Semplicissima la trama: Socrate Patera (l'attore Sergio Bertini) esercita con bonomia la professione di vigile urbano, e replica con arguzia agli sfottò degli amici del bar. Un giorno, però, dovrà impegnarsi seriamente a contrastare il padre di Mario, fidanzato benestante della figlia Claudina, contrario al matrimonio dei due ragazzi.
«Non tragga in inganno l'elementarità del soggetto - avverte Merlo -. Secondo me Il metropolitano è superiore a tutti gli ultimi lavori di Petrolini; perfino al lodatissimo Chicchignola . E anche se ottant'anni dopo è divenuto, ormai, una commedia in costume, la sua attualità di denuncia dei pregiudizi sociali, della presunta superiorità d'una classe sull'altra, resta sorprendentemente fresca ed incisiva». Il postumo battesimo delle scene presentava, tuttavia, più di una difficoltà. «Innanzitutto il copione era incompleto. Mancavano otto pagine nel secondo atto - sparite chissà dove - e il finale del terzo sembrava incompiuto. Sulla base della miei studi dello stile petroliniano, ho scritto io le scene mancanti». Poi c'era il problema dell'interpretazione, sempre insidiosa quando un testo è legato a filo doppio alle caratteristiche del suo autore - attore. «Come si deve recitare Petrolini? Come lo recitava lui stesso? O in maniera del tutto autonoma? È lo stesso problema posto dalle commedie di Eduardo. Ma noi abbiamo rifiutato ogni tentativo d'imitazione. Non solo perché sarebbe risultata improponibile (imitare Petrolini? Ridicolo - ndr ) ma soprattutto perché inutile. Questo lavoro si regge benissimo da sé».
Il fatto che sia scritto in italiano, poi, ne aumenta la fruibilità: «Nonostante le radici romane del suo genio, infatti, Petrolini rinunciava spesso al dialetto, proprio per dare un respiro universale alle proprie opere». Una prova evidente dell'impronta lasciata dal grande interprete romano si ritrova, ancora oggi, nei suoi innumerevoli figli illegittimi. «Pensate alla canzone. Chi fu a lanciare Nannì , simbolo della romanità nel mondo? E chi scrisse Tanto pe' cantà , con cui, negli anni 70, Nino Manfredi spopolò a Sanremo?». Il teatro si scrive sull'acqua, certo. Nessuno può più ricordare, oggi, come recitava Eleonora Duse. «Eppure, del modo di recitare di Petrolini, abbiamo ancora tante tracce viventi: Gigi Proietti, lo stesso Manfredi, perfino il primo Alberto Sordi. Anche se - mi duole dirlo - nessuno di costoro è mai riuscito a eguagliarlo».
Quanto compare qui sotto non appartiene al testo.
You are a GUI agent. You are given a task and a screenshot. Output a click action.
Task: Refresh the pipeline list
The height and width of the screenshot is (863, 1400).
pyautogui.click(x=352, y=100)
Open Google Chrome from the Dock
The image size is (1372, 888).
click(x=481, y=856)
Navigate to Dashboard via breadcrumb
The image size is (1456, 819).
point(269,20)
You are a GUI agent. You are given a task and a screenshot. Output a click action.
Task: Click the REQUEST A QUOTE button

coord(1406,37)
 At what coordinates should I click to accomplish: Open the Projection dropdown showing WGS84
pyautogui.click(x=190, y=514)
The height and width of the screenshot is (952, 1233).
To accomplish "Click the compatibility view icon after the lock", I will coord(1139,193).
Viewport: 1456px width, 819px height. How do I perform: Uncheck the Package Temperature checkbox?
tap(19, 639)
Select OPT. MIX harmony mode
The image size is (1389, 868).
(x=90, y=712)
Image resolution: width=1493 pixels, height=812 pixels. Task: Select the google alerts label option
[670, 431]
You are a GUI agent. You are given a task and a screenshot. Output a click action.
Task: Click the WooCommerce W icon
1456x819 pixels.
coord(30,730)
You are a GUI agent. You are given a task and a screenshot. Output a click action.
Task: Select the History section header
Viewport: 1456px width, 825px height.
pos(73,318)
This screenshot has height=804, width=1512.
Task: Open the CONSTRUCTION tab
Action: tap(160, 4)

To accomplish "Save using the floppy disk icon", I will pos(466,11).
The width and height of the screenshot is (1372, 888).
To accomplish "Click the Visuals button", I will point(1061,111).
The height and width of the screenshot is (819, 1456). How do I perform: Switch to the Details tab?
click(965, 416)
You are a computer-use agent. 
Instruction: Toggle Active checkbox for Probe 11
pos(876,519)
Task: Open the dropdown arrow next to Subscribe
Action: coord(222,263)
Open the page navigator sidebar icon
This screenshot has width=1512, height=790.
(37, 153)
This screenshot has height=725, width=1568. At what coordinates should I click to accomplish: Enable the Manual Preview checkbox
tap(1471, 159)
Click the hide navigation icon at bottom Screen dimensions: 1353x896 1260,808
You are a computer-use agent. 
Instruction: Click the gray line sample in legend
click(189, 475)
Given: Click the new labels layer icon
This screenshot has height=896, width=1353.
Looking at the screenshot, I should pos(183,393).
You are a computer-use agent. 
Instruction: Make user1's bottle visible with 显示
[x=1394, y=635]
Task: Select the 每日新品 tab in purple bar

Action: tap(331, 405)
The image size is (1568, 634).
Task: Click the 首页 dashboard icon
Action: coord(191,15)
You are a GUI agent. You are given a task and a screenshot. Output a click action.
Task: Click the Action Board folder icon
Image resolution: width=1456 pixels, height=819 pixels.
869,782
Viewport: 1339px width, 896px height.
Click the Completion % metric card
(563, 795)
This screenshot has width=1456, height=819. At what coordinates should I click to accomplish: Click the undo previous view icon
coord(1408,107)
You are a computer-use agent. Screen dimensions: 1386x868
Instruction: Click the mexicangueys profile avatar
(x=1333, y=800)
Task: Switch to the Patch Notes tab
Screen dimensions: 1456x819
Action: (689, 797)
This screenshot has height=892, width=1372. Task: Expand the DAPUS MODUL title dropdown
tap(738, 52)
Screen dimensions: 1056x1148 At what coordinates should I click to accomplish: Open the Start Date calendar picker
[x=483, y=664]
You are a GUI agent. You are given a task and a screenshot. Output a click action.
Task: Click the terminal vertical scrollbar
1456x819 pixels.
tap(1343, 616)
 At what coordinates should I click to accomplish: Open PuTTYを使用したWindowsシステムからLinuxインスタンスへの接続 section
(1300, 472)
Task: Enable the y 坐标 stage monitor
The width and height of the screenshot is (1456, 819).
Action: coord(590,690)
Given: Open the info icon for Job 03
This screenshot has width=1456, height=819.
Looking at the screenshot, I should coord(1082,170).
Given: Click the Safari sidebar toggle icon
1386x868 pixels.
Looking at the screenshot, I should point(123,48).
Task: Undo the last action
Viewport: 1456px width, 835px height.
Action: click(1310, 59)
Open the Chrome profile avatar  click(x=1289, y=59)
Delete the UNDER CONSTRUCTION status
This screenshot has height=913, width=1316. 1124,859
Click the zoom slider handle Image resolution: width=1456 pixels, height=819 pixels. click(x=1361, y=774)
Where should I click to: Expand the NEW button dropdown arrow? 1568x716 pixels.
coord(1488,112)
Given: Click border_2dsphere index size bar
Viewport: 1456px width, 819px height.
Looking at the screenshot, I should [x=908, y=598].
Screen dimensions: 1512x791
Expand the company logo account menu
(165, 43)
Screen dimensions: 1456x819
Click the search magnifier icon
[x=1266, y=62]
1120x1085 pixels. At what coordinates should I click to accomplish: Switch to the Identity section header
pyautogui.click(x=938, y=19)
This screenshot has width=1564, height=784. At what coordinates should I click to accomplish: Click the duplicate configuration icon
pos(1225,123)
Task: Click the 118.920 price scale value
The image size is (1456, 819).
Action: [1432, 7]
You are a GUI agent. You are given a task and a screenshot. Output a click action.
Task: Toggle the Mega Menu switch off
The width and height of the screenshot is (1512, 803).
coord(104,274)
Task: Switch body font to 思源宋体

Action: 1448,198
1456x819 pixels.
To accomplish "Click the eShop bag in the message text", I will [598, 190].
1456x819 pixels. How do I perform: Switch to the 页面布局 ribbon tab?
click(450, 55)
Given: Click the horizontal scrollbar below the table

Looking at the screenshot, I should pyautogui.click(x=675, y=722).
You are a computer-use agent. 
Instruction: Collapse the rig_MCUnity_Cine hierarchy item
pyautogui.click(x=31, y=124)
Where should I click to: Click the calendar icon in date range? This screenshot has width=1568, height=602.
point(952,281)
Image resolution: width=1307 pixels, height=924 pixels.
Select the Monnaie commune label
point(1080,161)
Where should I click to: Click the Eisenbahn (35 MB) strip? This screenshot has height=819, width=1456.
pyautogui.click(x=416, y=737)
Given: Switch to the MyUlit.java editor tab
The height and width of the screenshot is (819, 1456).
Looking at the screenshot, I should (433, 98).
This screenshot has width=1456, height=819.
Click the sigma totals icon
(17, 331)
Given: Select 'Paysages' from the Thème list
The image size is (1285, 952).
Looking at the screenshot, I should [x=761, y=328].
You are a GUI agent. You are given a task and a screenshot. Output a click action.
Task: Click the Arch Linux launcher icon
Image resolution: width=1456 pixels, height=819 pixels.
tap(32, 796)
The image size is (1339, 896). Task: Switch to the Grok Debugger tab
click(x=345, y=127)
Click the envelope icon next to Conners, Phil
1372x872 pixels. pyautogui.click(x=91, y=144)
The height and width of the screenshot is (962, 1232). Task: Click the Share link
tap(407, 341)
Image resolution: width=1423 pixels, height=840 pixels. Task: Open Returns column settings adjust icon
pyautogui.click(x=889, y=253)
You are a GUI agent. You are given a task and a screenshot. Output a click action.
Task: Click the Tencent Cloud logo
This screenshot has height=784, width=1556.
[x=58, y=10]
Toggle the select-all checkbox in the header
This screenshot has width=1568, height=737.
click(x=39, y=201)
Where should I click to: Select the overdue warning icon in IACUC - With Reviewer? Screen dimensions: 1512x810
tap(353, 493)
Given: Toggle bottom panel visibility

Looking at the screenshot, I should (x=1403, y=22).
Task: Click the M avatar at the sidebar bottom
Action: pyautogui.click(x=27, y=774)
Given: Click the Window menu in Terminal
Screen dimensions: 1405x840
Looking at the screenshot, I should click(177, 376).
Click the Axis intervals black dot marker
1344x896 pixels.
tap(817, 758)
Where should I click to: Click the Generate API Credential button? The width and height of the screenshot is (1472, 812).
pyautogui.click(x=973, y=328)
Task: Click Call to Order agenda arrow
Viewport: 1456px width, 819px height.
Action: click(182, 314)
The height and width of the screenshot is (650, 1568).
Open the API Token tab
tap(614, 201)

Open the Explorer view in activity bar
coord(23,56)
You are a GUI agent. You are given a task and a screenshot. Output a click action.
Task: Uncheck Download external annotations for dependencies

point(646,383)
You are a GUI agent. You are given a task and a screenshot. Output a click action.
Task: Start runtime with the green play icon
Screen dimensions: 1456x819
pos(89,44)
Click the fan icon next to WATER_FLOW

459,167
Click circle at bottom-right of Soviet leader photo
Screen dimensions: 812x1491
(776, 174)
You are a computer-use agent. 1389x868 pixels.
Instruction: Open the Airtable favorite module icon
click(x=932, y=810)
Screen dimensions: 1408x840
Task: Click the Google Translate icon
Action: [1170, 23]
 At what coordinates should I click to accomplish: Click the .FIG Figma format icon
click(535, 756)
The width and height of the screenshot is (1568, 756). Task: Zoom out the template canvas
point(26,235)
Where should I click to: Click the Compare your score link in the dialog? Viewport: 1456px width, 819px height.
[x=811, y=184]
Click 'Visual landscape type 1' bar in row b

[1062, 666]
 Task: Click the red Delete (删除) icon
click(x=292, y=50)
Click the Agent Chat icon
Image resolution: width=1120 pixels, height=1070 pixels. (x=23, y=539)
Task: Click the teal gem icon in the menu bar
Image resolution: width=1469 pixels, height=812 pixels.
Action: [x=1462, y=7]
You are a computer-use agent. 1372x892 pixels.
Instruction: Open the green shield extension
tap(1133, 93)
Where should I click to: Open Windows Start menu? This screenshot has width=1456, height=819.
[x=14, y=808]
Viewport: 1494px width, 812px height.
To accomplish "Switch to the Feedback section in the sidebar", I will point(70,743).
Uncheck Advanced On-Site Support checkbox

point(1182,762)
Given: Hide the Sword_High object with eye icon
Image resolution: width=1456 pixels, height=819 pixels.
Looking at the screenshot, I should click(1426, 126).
C'è infine la dimensione autorale. Se un'angina pectoris non se lo fosse portato via ad appena 52 anni, secondo Merlo, «Petrolini sarebbe diventato grande come Pirandello. Noi siamo abituati a ricordarlo attore impareggiabile, celebrato perfino dai francesi che lo vollero interprete di Moliére nell'inviolabile tempio della Comédie Francaise. Ma fu anche straordinario autore. I suoi testi venivano applauditi in tutta Europa: Londra, Berlino, Vienna». Non si trattava solo di battute folgoranti (celebre quella con cui commentò il conferimento di una medaglia da parte di Mussolini: «Me ne fregio!»): «Era proprio lo stile della sua comicità, stralunata, surreale, modernissima, a fare sensazione. Petrolini è arrivato prima di Beckett, prima di Jonesco.
È stato assurdo prima del teatro dell'assurdo". E fino alla fine. Almeno a giudicare dalla battuta con cui, sul letto di morte, accolse il medico che diceva di trovarlo migliorato: "So' contento - sospirò - almeno moro guarito».